Given task: Return each of the items below word for word, with nothing altered.

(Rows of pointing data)
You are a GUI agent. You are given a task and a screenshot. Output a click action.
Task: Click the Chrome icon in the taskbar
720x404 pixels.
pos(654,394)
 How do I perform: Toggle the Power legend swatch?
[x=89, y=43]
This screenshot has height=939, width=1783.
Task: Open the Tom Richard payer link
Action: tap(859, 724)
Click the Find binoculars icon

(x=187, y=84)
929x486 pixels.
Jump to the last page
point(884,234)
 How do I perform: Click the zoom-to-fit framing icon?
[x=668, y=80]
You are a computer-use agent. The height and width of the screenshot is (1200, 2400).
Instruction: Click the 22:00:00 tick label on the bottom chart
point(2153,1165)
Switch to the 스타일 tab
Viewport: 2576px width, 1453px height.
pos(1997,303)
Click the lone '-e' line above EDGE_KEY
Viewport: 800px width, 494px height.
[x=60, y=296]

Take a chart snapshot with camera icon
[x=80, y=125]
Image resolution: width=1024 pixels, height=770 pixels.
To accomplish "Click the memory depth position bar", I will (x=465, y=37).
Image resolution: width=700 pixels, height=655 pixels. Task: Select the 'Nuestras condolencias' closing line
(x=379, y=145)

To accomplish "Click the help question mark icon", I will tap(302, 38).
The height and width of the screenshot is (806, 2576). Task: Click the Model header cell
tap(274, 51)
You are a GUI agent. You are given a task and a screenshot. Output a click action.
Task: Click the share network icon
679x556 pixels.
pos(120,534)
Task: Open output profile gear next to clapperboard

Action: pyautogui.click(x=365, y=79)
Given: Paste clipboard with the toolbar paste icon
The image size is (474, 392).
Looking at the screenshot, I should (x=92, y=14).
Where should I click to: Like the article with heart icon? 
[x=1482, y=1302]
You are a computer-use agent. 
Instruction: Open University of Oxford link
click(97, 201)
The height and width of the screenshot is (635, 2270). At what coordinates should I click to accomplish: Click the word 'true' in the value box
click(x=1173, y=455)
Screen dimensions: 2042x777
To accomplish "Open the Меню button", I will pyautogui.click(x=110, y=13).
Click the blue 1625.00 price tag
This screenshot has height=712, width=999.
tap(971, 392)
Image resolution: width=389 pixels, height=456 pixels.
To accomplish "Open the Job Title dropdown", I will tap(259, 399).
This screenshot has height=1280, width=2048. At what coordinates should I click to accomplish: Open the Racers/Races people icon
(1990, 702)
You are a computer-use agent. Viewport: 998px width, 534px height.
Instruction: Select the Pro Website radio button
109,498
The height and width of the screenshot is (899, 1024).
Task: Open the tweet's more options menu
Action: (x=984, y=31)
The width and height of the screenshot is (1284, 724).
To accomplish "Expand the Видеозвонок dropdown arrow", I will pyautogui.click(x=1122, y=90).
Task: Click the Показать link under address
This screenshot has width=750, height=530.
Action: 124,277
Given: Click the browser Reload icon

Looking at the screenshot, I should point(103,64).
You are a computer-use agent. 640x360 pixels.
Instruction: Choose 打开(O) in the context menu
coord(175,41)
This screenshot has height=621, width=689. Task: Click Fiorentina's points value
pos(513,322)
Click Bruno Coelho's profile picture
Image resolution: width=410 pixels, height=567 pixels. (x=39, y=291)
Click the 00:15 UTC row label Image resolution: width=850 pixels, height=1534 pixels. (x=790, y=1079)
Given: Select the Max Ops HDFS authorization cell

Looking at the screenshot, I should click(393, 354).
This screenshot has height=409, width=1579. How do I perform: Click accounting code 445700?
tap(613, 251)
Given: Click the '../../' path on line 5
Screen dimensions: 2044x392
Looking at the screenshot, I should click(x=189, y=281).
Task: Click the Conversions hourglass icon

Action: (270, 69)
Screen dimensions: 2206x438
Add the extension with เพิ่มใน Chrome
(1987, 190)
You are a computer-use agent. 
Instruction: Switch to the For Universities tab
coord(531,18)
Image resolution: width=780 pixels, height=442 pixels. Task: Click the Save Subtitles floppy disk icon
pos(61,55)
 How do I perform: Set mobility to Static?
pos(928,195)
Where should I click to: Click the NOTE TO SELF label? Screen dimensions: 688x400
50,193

Task response:
You are a GUI agent. You are given a task and a screenshot. Output a click action.
Task: Click the Chrome icon in the taskbar
720x404 pixels.
pos(654,394)
 How do I perform: Toggle the Power legend swatch?
[x=89, y=43]
This screenshot has height=939, width=1783.
Task: Open the Tom Richard payer link
Action: tap(859, 724)
Click the Find binoculars icon

(x=187, y=84)
929x486 pixels.
Jump to the last page
point(884,234)
 How do I perform: Click the zoom-to-fit framing icon?
[x=668, y=80]
You are a computer-use agent. The height and width of the screenshot is (1200, 2400).
Instruction: Click the 22:00:00 tick label on the bottom chart
point(2153,1165)
Switch to the 스타일 tab
Viewport: 2576px width, 1453px height.
pos(1997,303)
Click the lone '-e' line above EDGE_KEY
Viewport: 800px width, 494px height.
[x=60, y=296]

Take a chart snapshot with camera icon
[x=80, y=125]
Image resolution: width=1024 pixels, height=770 pixels.
To accomplish "Click the memory depth position bar", I will (x=465, y=37).
Image resolution: width=700 pixels, height=655 pixels. Task: Select the 'Nuestras condolencias' closing line
(x=379, y=145)

To accomplish "Click the help question mark icon", I will tap(302, 38).
The height and width of the screenshot is (806, 2576). Task: Click the Model header cell
tap(274, 51)
You are a GUI agent. You are given a task and a screenshot. Output a click action.
Task: Click the share network icon
679x556 pixels.
pos(120,534)
Task: Open output profile gear next to clapperboard

Action: pyautogui.click(x=365, y=79)
Given: Paste clipboard with the toolbar paste icon
The image size is (474, 392).
Looking at the screenshot, I should (x=92, y=14).
Where should I click to: Like the article with heart icon? 
[x=1482, y=1302]
You are a computer-use agent. 
Instruction: Open University of Oxford link
click(97, 201)
The height and width of the screenshot is (635, 2270). At what coordinates should I click to accomplish: Click the word 'true' in the value box
click(x=1173, y=455)
Screen dimensions: 2042x777
To accomplish "Open the Меню button", I will pyautogui.click(x=110, y=13).
Click the blue 1625.00 price tag
This screenshot has height=712, width=999.
tap(971, 392)
Image resolution: width=389 pixels, height=456 pixels.
To accomplish "Open the Job Title dropdown", I will tap(259, 399).
This screenshot has height=1280, width=2048. At what coordinates should I click to accomplish: Open the Racers/Races people icon
(1990, 702)
You are a computer-use agent. Viewport: 998px width, 534px height.
Instruction: Select the Pro Website radio button
109,498
The height and width of the screenshot is (899, 1024).
Task: Open the tweet's more options menu
Action: (x=984, y=31)
The width and height of the screenshot is (1284, 724).
To accomplish "Expand the Видеозвонок dropdown arrow", I will pyautogui.click(x=1122, y=90).
Task: Click the Показать link under address
This screenshot has width=750, height=530.
Action: 124,277
Given: Click the browser Reload icon

Looking at the screenshot, I should point(103,64).
You are a computer-use agent. 640x360 pixels.
Instruction: Choose 打开(O) in the context menu
coord(175,41)
This screenshot has height=621, width=689. Task: Click Fiorentina's points value
pos(513,322)
Click Bruno Coelho's profile picture
Image resolution: width=410 pixels, height=567 pixels. (x=39, y=291)
Click the 00:15 UTC row label Image resolution: width=850 pixels, height=1534 pixels. (x=790, y=1079)
Given: Select the Max Ops HDFS authorization cell

Looking at the screenshot, I should click(393, 354).
This screenshot has height=409, width=1579. How do I perform: Click accounting code 445700?
tap(613, 251)
Given: Click the '../../' path on line 5
Screen dimensions: 2044x392
Looking at the screenshot, I should click(x=189, y=281).
Task: Click the Conversions hourglass icon

Action: (270, 69)
Screen dimensions: 2206x438
Add the extension with เพิ่มใน Chrome
(1987, 190)
You are a computer-use agent. 
Instruction: Switch to the For Universities tab
coord(531,18)
Image resolution: width=780 pixels, height=442 pixels. Task: Click the Save Subtitles floppy disk icon
pos(61,55)
 How do I perform: Set mobility to Static?
pos(928,195)
Where should I click to: Click the NOTE TO SELF label? Screen dimensions: 688x400
50,193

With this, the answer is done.